We’re quite frankly running out of words to describe the state of the markets – “grim” and “dismal”, which sounded so appropriate at first, no longer seem to capture the pervading sense of inevitable doom around A-shares. That’s despite – or perhaps because of – noises from Beijing that the government could step in to prop things up. We noted in the CER Weekly Email Briefing yesterday that half-hearted moves by the government earlier this week only strengthened the sell-off. As trading stops for lunch on Friday, the Shanghai Composite Index (SCI) is down another 2.4%, to around 2,372. Remember when everyone was so sure that the government wouldn’t let the SCI fall below 3,000? Ha.

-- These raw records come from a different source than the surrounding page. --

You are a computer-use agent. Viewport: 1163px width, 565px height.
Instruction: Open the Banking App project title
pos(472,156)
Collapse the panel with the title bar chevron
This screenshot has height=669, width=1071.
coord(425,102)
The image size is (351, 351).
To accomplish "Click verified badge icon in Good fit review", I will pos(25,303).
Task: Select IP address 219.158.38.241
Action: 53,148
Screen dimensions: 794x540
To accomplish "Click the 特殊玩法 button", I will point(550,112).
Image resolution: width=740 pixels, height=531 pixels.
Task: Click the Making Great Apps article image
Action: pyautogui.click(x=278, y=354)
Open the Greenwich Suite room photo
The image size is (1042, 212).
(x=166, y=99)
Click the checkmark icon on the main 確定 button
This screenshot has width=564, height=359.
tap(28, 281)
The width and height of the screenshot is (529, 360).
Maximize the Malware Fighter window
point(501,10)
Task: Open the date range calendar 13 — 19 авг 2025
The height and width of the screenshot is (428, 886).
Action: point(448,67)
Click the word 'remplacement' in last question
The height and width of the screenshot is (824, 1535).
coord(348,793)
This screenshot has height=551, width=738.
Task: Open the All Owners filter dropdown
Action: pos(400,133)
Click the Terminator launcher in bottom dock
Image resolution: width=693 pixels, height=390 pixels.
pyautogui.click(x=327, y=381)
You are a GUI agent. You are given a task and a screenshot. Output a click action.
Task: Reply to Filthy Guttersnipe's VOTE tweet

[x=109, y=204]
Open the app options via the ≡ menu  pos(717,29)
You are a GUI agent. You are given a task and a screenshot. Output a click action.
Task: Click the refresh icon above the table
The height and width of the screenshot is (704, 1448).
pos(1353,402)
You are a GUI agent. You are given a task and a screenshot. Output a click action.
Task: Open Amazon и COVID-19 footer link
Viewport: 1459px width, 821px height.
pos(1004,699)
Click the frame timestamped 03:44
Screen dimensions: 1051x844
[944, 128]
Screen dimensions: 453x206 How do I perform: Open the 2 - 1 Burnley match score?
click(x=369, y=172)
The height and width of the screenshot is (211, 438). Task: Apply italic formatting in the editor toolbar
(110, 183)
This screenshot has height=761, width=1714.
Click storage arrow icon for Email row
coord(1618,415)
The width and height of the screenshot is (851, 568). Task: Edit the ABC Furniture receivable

So how is the fund doing? We’re down 36.9% as of this writing, meaning that the value of our initial RMB10,000 fund has been reduced to RMB6,310. Of course, those are just paper losses (or so we keep telling ourselves) because we still haven’t sold anything. As has been the case, the only good news is that the bad news isn’t getting significantly worse. Anhui Conch (600585.SH) continues to wallow around 52% below the price we bought it, and Hubei Guangji Pharmaceutical (000952.SZ) is still down about 40% – more or less the same as last week. Industrial and Commercial Bank of China (601398.SH) has also been blessedly boring.
So, still no action from us, and we won’t make any forecasts for the coming weeks. We just hope that we don’t keep going down the only road we’ve ever known.